*WORK INSTRUCTIONS*: Retype the records below exactly as they stand, omitting the pictures.

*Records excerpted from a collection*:
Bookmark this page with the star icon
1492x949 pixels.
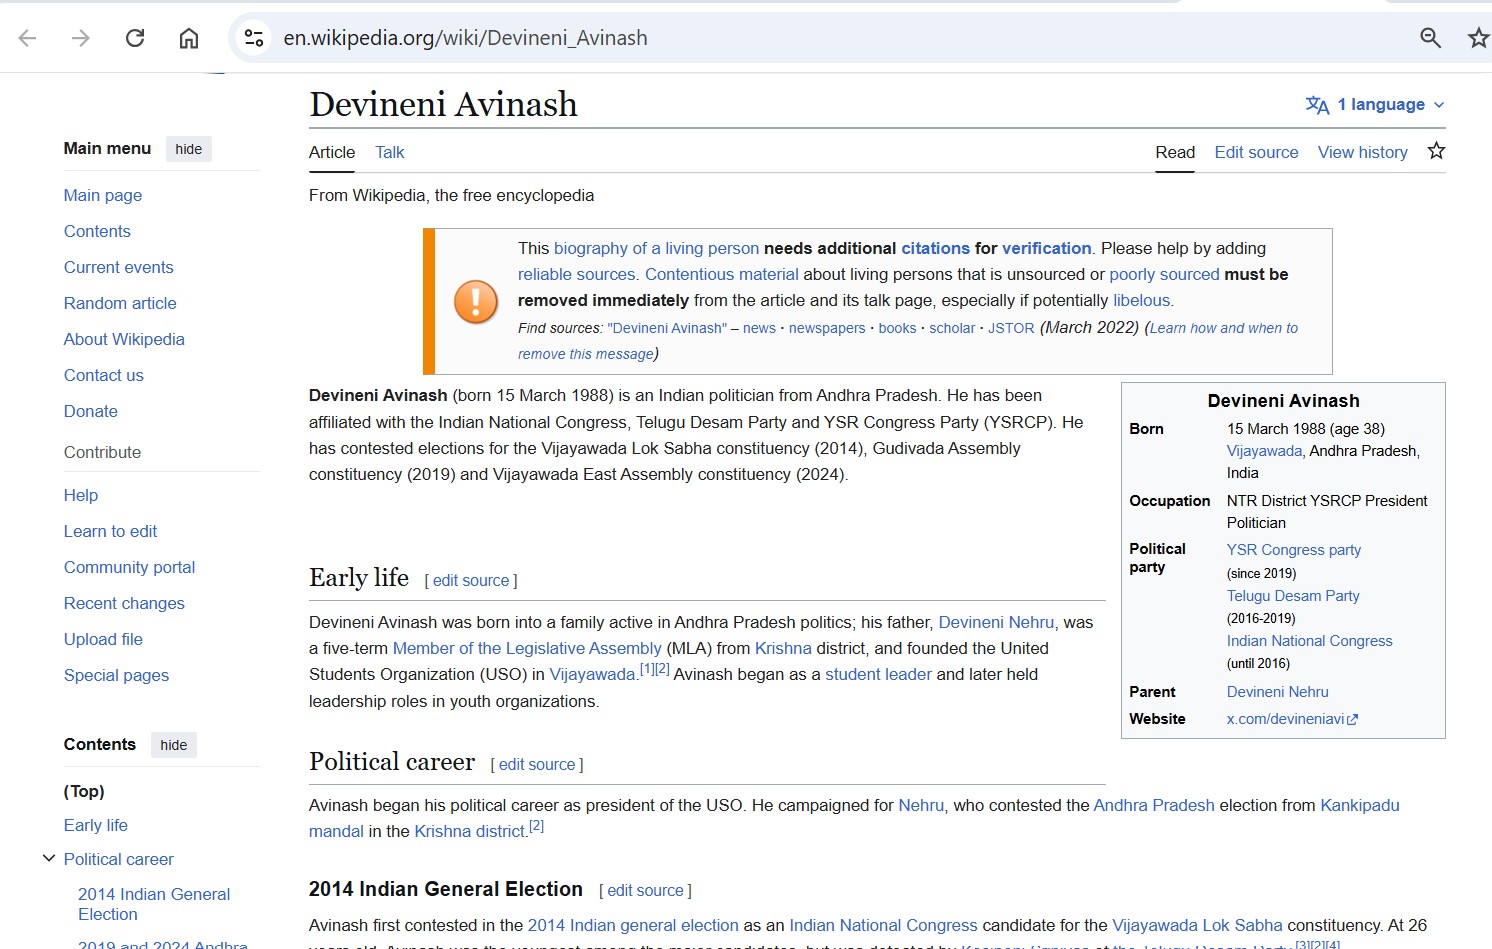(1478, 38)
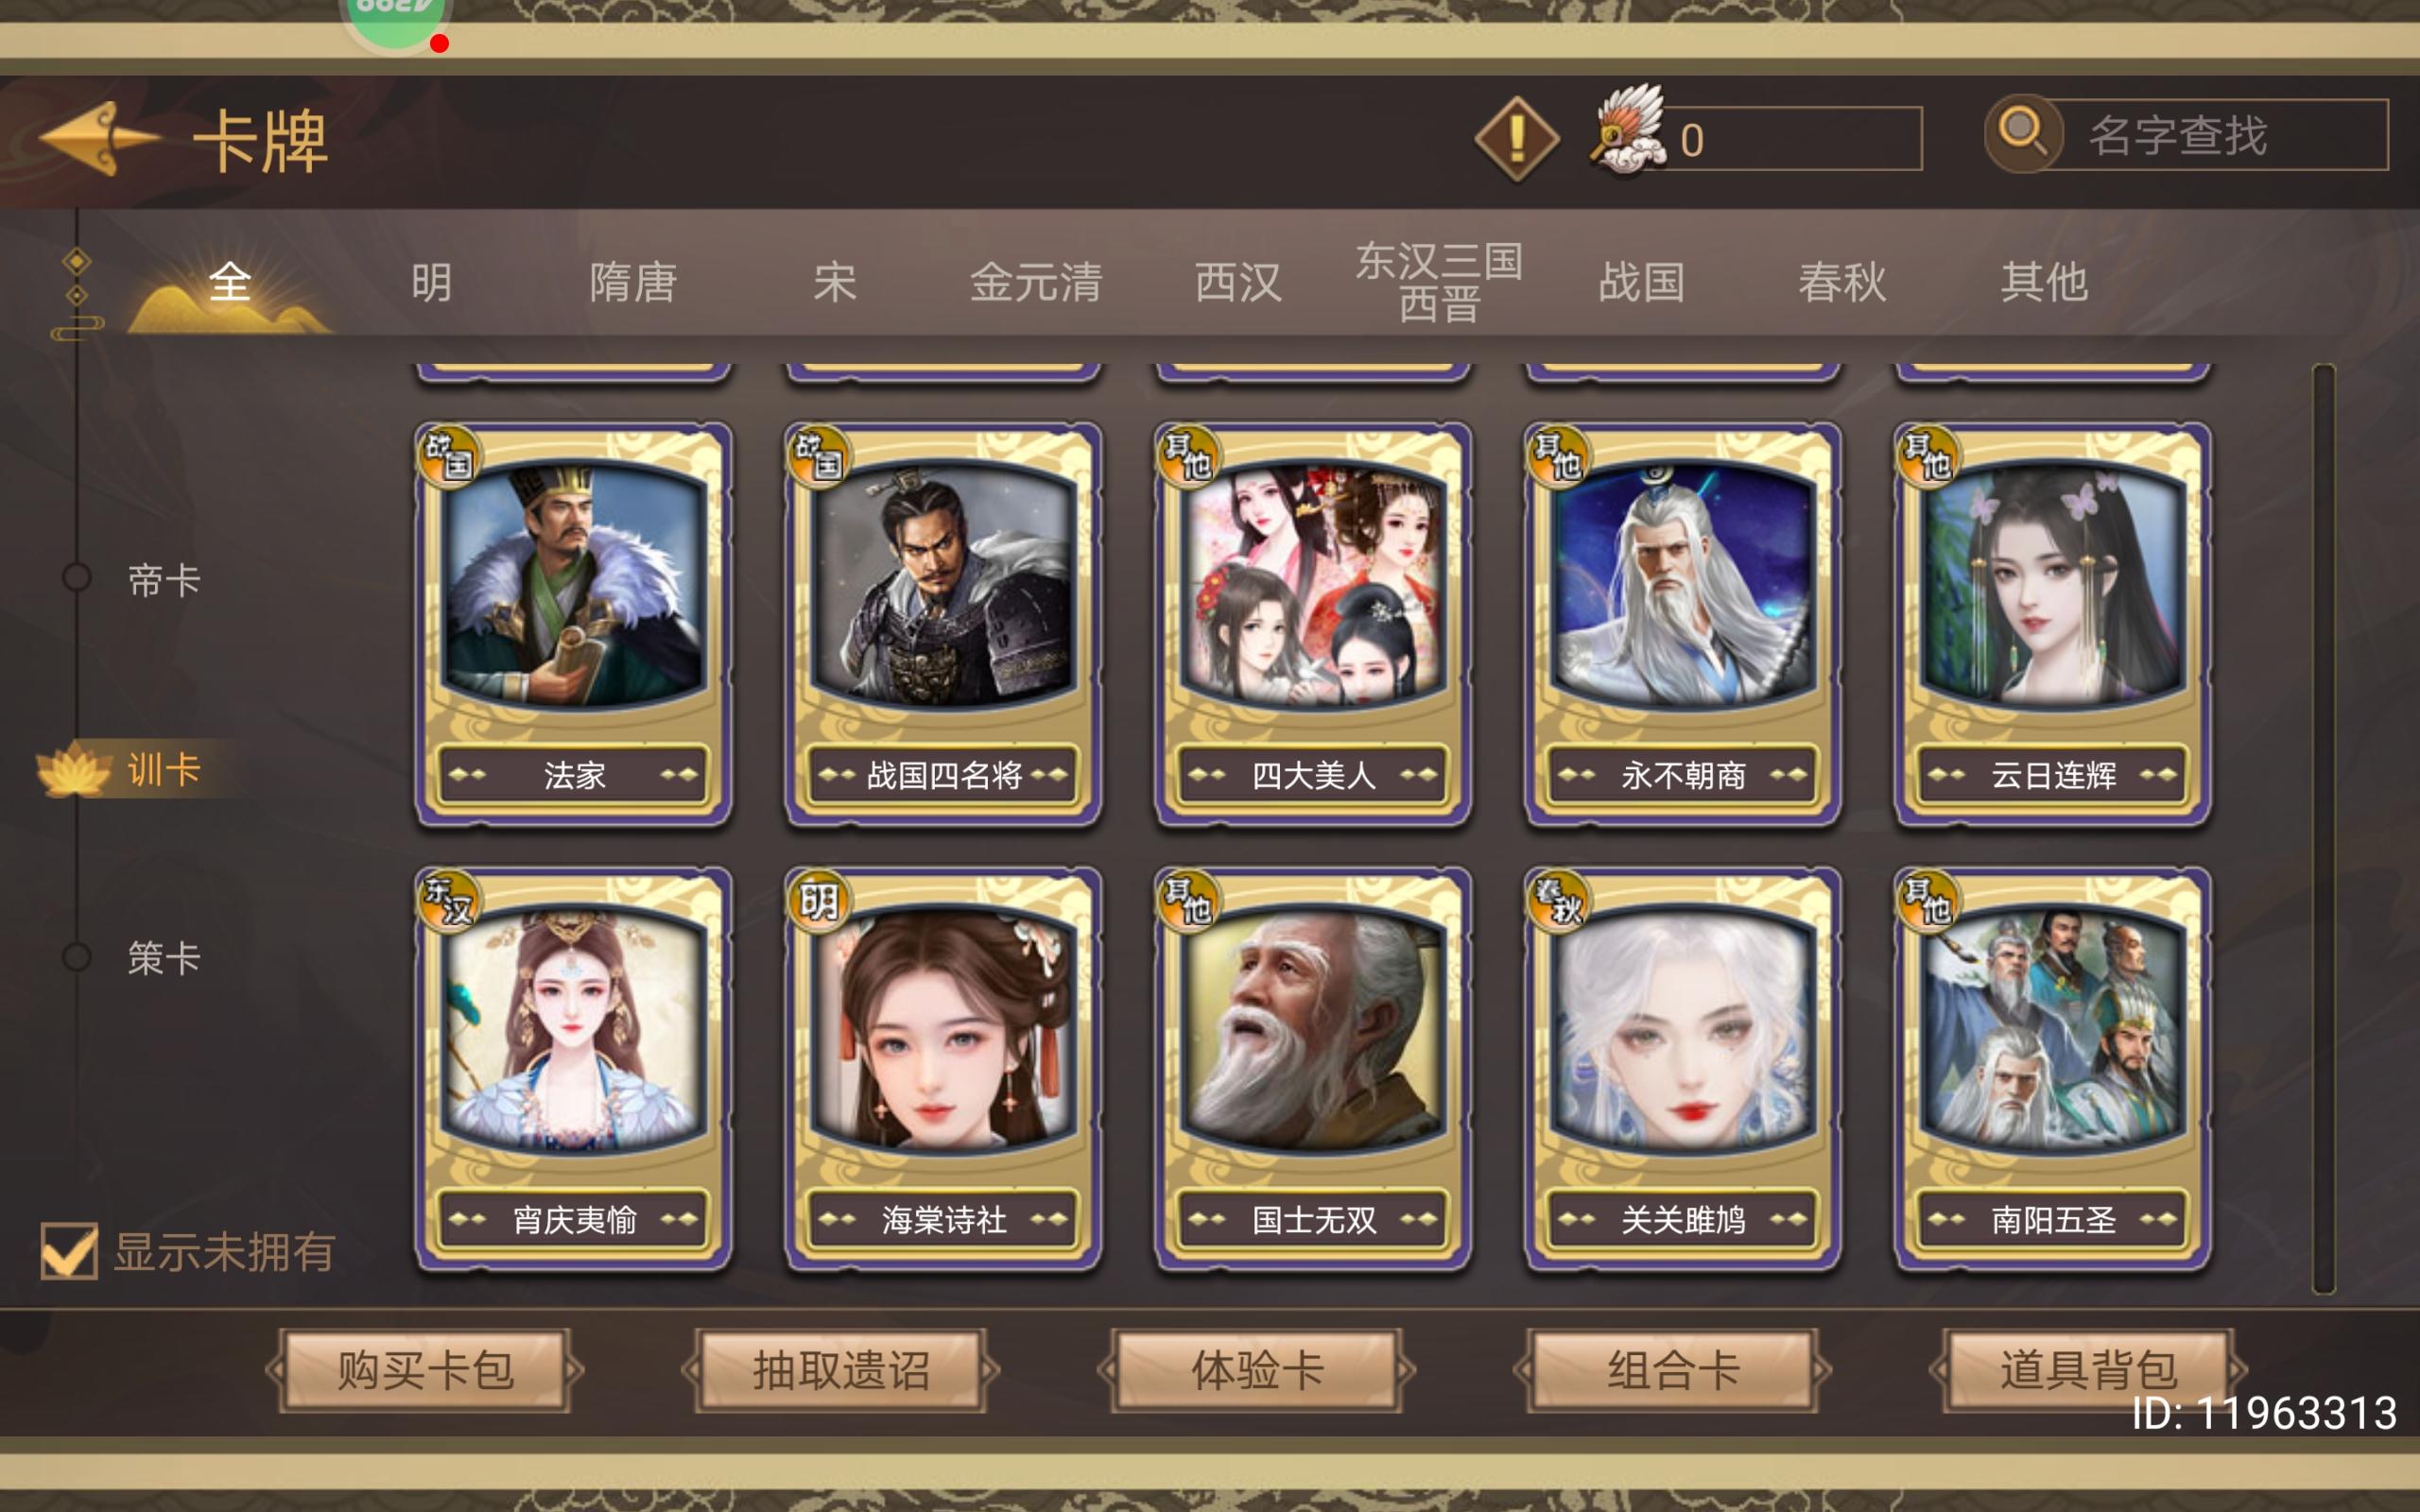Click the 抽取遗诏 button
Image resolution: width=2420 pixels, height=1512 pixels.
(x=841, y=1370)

*THE ANSWER*:
Bookmark this page with the star icon
1492x949 pixels.
(1478, 38)
Click the 抽取遗诏 button
Image resolution: width=2420 pixels, height=1512 pixels.
(x=841, y=1370)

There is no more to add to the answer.